• [Task objective]:
Please report each line of the data below that contains "agent".

(Pixel coordinate grounding data)
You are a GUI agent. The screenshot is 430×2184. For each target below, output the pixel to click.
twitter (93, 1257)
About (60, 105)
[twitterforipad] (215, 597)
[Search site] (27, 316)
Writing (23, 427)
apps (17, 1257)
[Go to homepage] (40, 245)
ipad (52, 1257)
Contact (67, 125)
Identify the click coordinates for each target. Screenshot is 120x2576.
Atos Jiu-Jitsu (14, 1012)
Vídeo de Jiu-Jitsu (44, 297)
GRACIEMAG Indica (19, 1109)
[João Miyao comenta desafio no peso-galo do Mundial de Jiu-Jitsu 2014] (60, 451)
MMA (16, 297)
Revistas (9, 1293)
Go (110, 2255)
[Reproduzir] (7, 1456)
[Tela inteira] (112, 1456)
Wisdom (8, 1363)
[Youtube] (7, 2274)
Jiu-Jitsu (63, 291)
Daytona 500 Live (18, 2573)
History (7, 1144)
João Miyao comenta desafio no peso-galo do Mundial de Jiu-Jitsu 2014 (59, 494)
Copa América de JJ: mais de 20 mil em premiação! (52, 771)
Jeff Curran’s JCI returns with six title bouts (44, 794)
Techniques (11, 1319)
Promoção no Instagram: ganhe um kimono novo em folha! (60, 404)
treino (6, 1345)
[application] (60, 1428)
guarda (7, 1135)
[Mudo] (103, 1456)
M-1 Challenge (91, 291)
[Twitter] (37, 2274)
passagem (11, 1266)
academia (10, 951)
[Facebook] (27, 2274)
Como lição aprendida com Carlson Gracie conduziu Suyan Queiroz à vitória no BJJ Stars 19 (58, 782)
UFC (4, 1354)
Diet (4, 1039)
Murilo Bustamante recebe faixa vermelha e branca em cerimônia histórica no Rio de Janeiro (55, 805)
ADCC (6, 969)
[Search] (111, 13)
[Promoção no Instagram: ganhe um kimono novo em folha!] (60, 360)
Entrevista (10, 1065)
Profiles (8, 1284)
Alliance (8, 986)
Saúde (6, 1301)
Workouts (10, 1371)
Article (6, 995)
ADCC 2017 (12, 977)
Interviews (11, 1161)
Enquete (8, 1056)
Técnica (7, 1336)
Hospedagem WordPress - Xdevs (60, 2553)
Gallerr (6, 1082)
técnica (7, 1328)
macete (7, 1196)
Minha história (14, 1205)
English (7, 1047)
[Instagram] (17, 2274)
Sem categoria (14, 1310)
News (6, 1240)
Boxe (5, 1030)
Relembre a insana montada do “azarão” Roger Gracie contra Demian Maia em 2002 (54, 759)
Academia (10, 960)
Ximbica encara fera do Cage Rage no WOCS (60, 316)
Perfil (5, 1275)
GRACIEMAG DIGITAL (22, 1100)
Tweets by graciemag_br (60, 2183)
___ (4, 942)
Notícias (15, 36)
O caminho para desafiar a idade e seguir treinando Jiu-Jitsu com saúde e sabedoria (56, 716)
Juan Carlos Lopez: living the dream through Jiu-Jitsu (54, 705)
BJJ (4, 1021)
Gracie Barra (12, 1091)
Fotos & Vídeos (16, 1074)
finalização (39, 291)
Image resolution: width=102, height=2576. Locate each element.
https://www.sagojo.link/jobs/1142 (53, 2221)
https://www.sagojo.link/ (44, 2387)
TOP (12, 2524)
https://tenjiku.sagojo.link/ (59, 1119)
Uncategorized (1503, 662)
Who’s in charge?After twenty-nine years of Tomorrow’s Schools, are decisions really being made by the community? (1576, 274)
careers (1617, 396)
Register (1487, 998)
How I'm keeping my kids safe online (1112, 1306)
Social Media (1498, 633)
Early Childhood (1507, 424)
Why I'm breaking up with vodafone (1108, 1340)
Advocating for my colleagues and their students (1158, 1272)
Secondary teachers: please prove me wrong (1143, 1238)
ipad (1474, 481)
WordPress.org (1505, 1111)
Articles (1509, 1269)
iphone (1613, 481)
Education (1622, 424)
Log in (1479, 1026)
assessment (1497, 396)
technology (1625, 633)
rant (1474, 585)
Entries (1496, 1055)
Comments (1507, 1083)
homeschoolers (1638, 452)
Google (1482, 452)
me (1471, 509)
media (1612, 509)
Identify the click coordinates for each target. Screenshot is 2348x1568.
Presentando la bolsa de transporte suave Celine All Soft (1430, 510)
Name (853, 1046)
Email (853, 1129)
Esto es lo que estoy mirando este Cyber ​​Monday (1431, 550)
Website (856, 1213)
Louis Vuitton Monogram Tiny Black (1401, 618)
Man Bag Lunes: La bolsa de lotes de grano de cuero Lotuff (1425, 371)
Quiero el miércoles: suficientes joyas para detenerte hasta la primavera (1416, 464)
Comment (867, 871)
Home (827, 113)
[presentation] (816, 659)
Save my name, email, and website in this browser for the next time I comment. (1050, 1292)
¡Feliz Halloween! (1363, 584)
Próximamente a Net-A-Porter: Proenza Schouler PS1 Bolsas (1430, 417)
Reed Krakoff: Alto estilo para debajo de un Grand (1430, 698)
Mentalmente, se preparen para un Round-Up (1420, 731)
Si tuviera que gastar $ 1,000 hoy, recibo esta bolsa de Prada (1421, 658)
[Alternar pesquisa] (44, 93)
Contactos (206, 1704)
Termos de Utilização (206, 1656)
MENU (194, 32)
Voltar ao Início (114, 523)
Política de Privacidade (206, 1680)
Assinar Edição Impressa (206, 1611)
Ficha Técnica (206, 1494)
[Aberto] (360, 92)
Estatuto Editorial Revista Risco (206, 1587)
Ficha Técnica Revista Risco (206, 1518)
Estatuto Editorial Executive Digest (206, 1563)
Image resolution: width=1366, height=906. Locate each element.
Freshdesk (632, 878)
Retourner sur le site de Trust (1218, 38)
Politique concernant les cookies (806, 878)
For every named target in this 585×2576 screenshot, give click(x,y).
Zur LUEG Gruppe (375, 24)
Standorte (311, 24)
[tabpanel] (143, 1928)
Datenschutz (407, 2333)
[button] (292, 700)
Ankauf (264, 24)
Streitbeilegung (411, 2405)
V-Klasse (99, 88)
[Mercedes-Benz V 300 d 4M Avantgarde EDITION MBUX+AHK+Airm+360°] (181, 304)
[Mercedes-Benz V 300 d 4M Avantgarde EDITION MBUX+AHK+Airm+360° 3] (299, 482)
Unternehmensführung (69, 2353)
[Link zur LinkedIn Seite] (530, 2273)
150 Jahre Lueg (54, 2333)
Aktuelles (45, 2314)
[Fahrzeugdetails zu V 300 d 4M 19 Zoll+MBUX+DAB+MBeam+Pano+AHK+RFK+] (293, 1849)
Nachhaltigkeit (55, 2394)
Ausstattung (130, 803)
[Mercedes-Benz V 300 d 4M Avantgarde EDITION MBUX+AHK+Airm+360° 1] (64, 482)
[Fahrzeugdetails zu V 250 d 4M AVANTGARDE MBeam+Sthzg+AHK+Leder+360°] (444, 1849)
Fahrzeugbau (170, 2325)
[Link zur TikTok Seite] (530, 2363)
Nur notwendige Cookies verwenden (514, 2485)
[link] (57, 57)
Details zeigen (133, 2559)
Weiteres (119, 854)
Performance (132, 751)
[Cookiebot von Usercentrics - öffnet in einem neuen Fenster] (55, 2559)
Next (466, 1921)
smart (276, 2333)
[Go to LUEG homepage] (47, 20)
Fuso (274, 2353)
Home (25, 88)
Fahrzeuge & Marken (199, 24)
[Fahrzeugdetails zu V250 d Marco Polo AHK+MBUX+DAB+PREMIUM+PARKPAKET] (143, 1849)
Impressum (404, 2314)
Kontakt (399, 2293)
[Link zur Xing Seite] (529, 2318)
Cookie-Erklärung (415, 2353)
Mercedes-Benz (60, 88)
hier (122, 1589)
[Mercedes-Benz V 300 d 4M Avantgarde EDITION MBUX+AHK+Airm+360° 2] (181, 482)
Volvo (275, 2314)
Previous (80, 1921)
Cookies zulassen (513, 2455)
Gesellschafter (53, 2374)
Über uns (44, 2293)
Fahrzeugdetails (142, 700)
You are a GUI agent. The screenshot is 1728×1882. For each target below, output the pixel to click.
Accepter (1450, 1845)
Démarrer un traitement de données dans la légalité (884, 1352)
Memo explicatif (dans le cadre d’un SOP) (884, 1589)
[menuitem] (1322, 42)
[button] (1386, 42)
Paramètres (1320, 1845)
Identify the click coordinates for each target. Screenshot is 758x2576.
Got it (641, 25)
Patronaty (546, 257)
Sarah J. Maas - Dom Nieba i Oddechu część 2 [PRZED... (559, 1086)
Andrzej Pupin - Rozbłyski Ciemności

• [Result]:
You are a GUI agent. The screenshot is 430×2184. For each target below, output the pixel to click.
You are a GUI agent. The screenshot is 1728×1882. For each target below, output the pixel to click.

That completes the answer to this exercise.